= Exercises to complete =
• 1. According to the project description, what kind of language is Nigerian Pidgin?
• 2. Quote the project description word for word, everything from "The aim of the" down to "in Nigerian Pidgin.".

= Extract =
..........

Zero-shot sentiment classification for Nigerian Pidgin Tweets

This is a project on sentiment classification. A system description paper on the project, written by me and my professor, was published in the SemEval 2023 proceedings. Here is a link to the paper.

The aim of the project is to investigate how using different languages for pre-training and fine-tuning affects the performance of zero-shot sentiment analysis for Twitter data in Nigerian Pidgin.

Nigerian Pidgin is an English-based Creole language. As a proficient speaker of English, one can easily recognize some of the words:

Nigerian Pidgin is considered low-resource, which is why sentiment classification is still a challenging task for this language, despite being considered practically solved for high-resource languages such as English.

..........

= Listing =
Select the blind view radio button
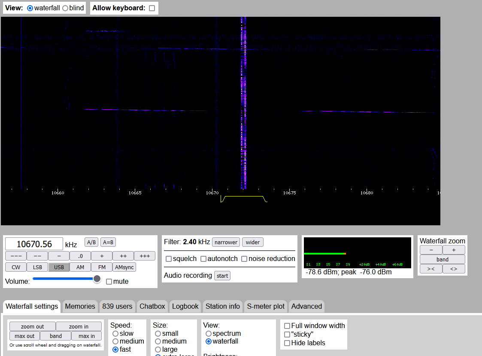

..........

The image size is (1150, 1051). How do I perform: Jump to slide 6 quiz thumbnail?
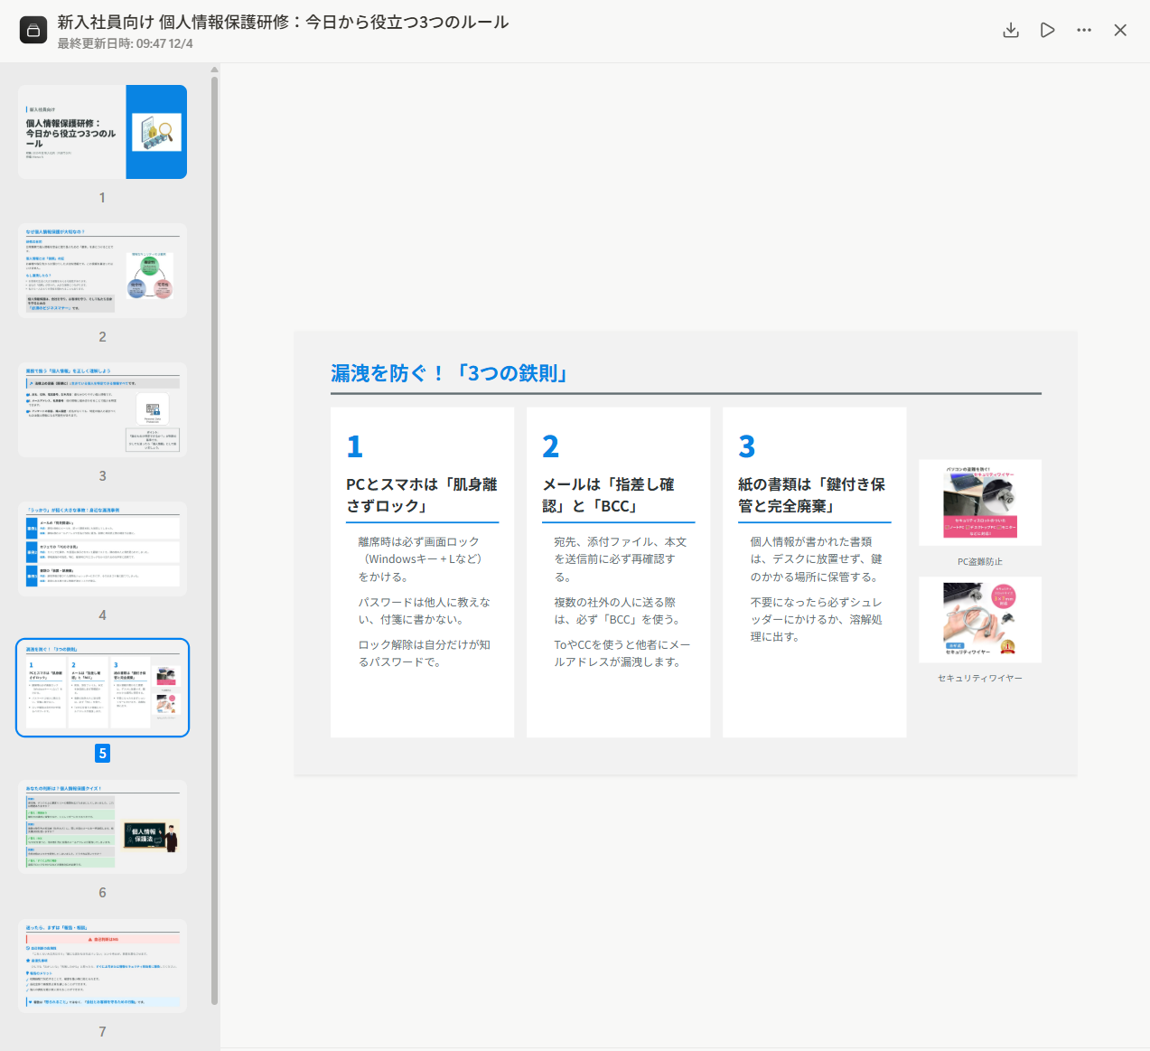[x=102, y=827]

..........

= Complete answers =
• 1. An English-based Creole language.

• 2.
The aim of the project is to investigate how using different languages for pre-training and fine-tuning affects the performance of zero-shot sentiment analysis for Twitter data in Nigerian Pidgin.